Re: [RFC] [C]New syntax for the argument of counted_by attribute for C language

Yeoul Na Fri, 28 Mar 2025 06:05:39 -0700


> On Mar 28, 2025, at 5:51 AM, Yeoul Na <yeoul...@apple.com> wrote:
> 
> 
> 
>> On Mar 27, 2025, at 9:17 AM, Qing Zhao <qing.z...@oracle.com> wrote:
>> 
>> Yeoul,
>> 
>> Thanks for the writeup.
>> 
>> So, basically, This writeup insisted on introducing a new “structure scope” 
>> (similar as the instance scope in C++) into C language ONLY for counted_by 
>> attribute:
>> 
>> 1. Inside counted_by attribute, the name lookup starts:
>> 
>>    A. Inside the current structure first (the NEW structure scope added to 
>> C);
>>    B. Then outside the structure; (other current C scopes, local scope or 
>> global scope)
>> 
>> 2. When trying to reference a variable outside of the structure scope that 
>> name_conflicts with
>>    a structure member, a new builtin function “__builtin_global_ref” is 
>> introduced for such 
>>    purpose.
>> 
>>   ( I think that __builtin_global_ref might not accurate, because the outer 
>> scope might be either global scope or local scope)
> 
> Clarification: __builtin_global_ref will see the global scope directly.

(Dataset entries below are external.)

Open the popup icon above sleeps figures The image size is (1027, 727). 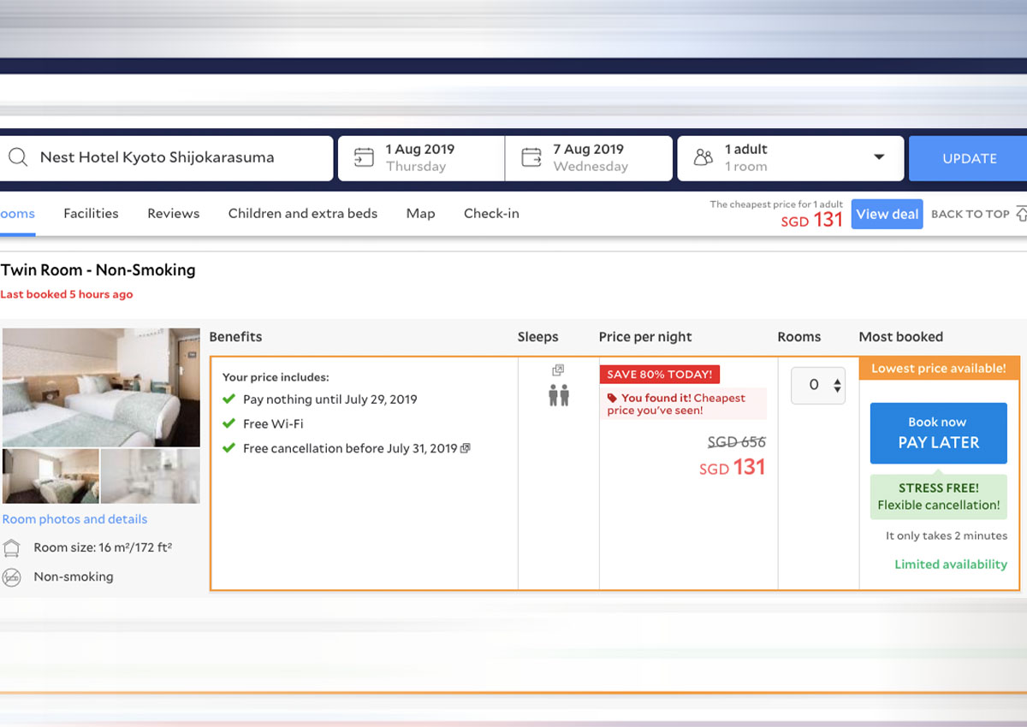point(558,370)
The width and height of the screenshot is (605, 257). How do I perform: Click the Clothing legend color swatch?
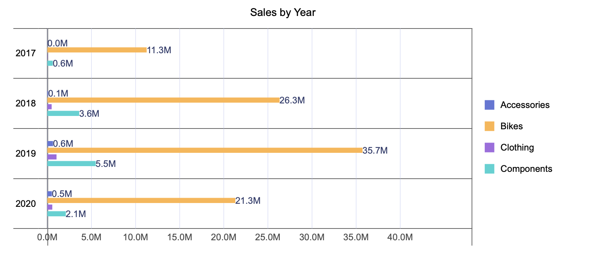(x=489, y=148)
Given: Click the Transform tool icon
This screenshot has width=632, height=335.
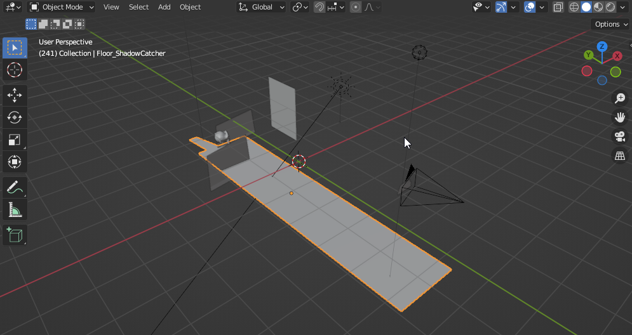Looking at the screenshot, I should (x=15, y=162).
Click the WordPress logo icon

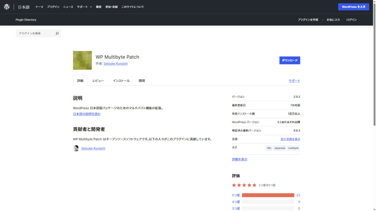tap(7, 7)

This 
> is similar to global scope resolution syntax (‘::’) in C++.
> 
> constexpr int len = 10;
> 
> void foo (void)
> {
>   const int len = 20;
> 
>   struct s {
>     int len;
>     int *__counted_by(__builtin_global_ref(len)) buf; // refers to global 
> ‘len'
>   };
> }
> 
> Here are some reasons why we chose to provide a global scope resolution 
> builtin, not a builtin to see an outer scope or just a local scope:
> 
> 1) The builtin is a substitute for some “scope resolution specifier”. Scope 
> specifiers typically meant to choose a “specific" scope.
> 2) To the best of my knowledge there is no precedence in any other C family 
> language to provide a scope resolution for local scopes.
> 3) Name conflicts with local variables can be easily renamed.
> 4) If we provide a builtin that selects outer scope instead, there is no way 
> to choose a global ‘len' if it’s shadowed by a local variable, so then the 
> member name has to be renamed anyway in order to choose a global `len`. 
> 5) This way, code can be written compatibly both in C and C++.
> 
>> 
>> 3. Where there is confliction between counted_by and VLA such as:
>> 
>> constexpr int len = 10;
>> 
>> struct s {
>>  int len;
>>  int *__counted_by(len) buf; // refers to struct member `len`.
>>  int arr[len]; // refers to global constexpr `len`
>> };
>> 
>> Issue compiler warning to user to ask the user to use __builtin_global_ref 
>> to distinguish. 
> 
> Additionally, our proposal suggests __builtin_member_ref to explicitly use a 
> member in a similar situation.
> The builtin could be replaced by ‘__self' or some other syntax once the 
> standard committee decides in the future, but earlier in the thread JeanHeyd 
> pointed out that:
> 
>       "I would like to gently push back about __self__, or __self, or self, 
> because all of these identifiers are fairly common identifiers in code. When 
> I writing the paper for __self_func ( 
> https://thephd.dev/_vendor/future_cxx/papers/C%20-%20__self_func.html ), I 
> searched GitHub and other source code indexing and repository services: 
> __self, __self__, and self has a substantial amount of uses. If there's an 
> alternative spelling to consider, I think that would be helpful."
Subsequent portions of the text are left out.